What the task asks: List each line of the data below that contains the string "pixels". Letter case counts.

═══ Input for this task ═══

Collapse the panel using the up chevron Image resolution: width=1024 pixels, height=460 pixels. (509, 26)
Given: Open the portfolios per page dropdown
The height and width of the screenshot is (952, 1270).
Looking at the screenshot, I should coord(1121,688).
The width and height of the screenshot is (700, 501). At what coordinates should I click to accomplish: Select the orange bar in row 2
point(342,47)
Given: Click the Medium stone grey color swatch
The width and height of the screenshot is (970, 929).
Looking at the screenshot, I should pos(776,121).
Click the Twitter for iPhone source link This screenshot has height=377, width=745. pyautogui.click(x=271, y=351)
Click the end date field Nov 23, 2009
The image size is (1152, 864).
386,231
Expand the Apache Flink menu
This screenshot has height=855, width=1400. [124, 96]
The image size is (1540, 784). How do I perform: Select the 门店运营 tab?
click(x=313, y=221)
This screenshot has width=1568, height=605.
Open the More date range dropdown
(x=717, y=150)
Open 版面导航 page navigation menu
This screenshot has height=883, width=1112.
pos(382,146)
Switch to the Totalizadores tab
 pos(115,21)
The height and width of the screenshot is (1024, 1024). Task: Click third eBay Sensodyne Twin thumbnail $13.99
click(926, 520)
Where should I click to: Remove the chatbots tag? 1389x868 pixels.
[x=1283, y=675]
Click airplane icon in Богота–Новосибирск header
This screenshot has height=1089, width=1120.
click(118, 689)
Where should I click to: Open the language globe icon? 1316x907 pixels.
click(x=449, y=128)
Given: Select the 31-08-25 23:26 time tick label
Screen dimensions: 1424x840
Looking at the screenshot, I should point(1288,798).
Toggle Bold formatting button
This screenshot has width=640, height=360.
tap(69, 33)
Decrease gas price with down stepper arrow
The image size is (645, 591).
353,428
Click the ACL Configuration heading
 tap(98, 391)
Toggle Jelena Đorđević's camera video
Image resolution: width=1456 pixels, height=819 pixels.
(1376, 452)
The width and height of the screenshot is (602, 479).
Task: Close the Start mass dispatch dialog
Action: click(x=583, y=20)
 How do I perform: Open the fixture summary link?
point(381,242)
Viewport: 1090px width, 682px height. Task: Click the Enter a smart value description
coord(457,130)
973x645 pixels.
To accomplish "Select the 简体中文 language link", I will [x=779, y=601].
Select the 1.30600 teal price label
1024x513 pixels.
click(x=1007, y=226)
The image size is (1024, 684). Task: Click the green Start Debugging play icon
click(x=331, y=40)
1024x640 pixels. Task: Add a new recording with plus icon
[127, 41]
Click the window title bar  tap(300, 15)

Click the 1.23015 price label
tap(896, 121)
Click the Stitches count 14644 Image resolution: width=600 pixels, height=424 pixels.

═══

Result of the task:
Collapse the panel using the up chevron Image resolution: width=1024 pixels, height=460 pixels. (509, 26)
Where should I click to: Remove the chatbots tag? 1389x868 pixels.
Where should I click to: Open the language globe icon? 1316x907 pixels.
Image resolution: width=1456 pixels, height=819 pixels.
973x645 pixels.
1024x513 pixels.
1024x640 pixels. Task: Add a new recording with plus icon
Click the Stitches count 14644 Image resolution: width=600 pixels, height=424 pixels.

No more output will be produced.